Il s’agit de science-fiction/fantasy, soit, mais surtout d’un manifeste pour le vivant actif, pluriel et fertile. En même temps que la 34ème Horde, meute de femmes et d’hommes marchant contre le vent pour rejoindre l’Extrême-amont, source des turbulences, le lecteur embrasse le paysage d’une Terre balayée par les bourrasques. Il est brassé par les voix de ce roman choral, qui offre 23 visages à la quête et autant de perceptions différentes.
L’équipe traverse le monde, dans le doute et la douleur, les éclats et les ans. Ces pages nous en offrent l’aventure, et parfois la cadence ; on y trébuche sur une phrase, on découvre une tangente à nos rythmes de lecture, à nos attentes..
De secousses en pulsations, ce roman nous aspire tel un vortex et nous relâche le souffle haché, mais vifs encore.
La Horde du contrevent, par Alain Damasio, Gallimard, 2015 / 12€
Catherine Ringer et les Rita Mitsouko
Stan Cuesta, journaliste musical (Rock & Folk, Rolling Stone, Mojo), mais aussi chanteur et musicien, retrace ici la carrière de Catherine Ringer, divine diva rock et moitié de l’inclassable duo les Rita Mitsouko.
Femme caméléon à la voix excentrique, elle vit les décennies au corps à corps sur les diverses scènes : théâtre, cinéma, concerts, comédie musicale… Ce livre aborde ses mille et une collaborations et est l’occasion de revisiter les 80” : punk, rock, coldwave, funk, tous les genres s’y croisent et accompagnent la lecture. Les témoignages d’amis du groupe nous offrent un formidable aperçu de la scène musicale française de cette époque, des concerts dans des coins de restaurants au Gibus, de la Cigale aux squats…
On y suit le couple Catherine Ringer-Frédéric Chichin dans ses explorations sonores, de Paris à New York, toujours dans le respect de leur vie privée, car il est ici question de musique, exclusivement. Bêtes de scène aux textes sensibles, aux collages expérimentaux et à l’énergie folle, ils se taillent progressivement une place à la mesure de leur talent dans l’histoire de la musique.
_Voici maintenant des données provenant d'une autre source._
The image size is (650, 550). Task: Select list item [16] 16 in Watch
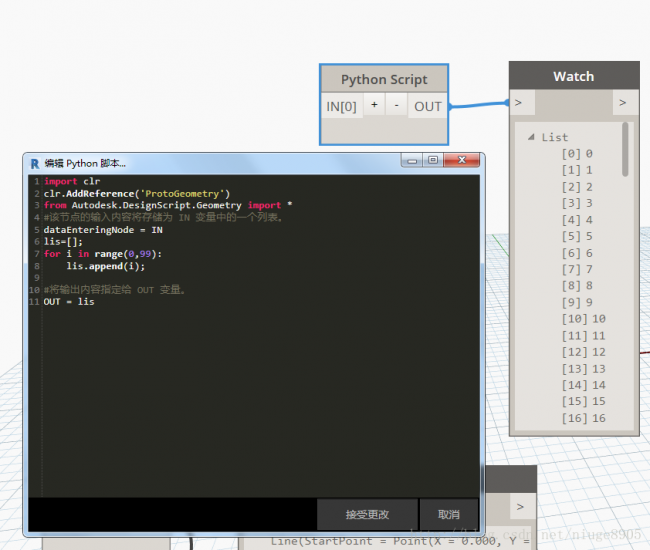coord(583,418)
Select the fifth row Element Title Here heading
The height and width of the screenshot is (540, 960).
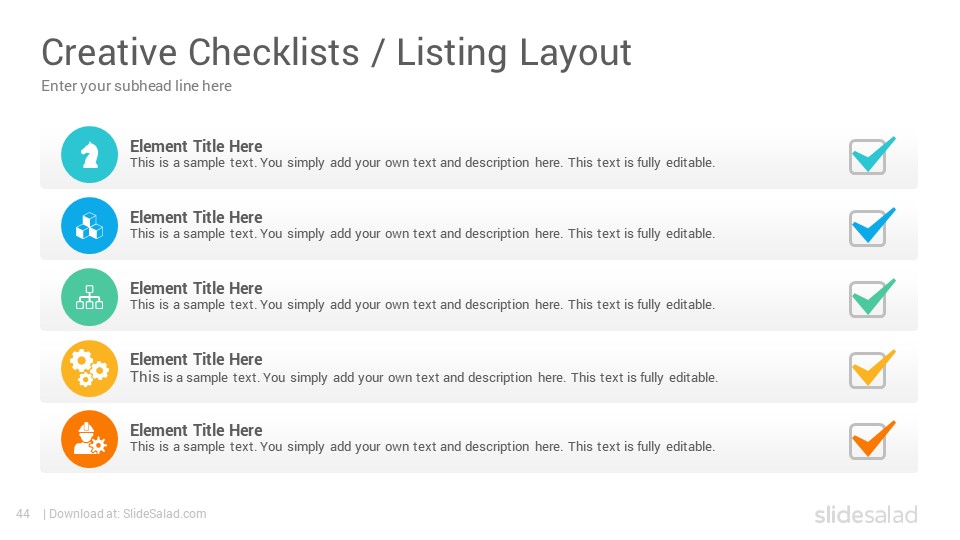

En dix temps forts, le livre parcourt les époques et influences sans frontières de la chanteuse, désormais solo. Émaillé de photos sublimes et de paroles de chansons mythiques, il se clôt sur une interview exclusive de la chanteuse, toujours aussi charismatique. Un pavé électrique qui ravivent des rifts fabuleux.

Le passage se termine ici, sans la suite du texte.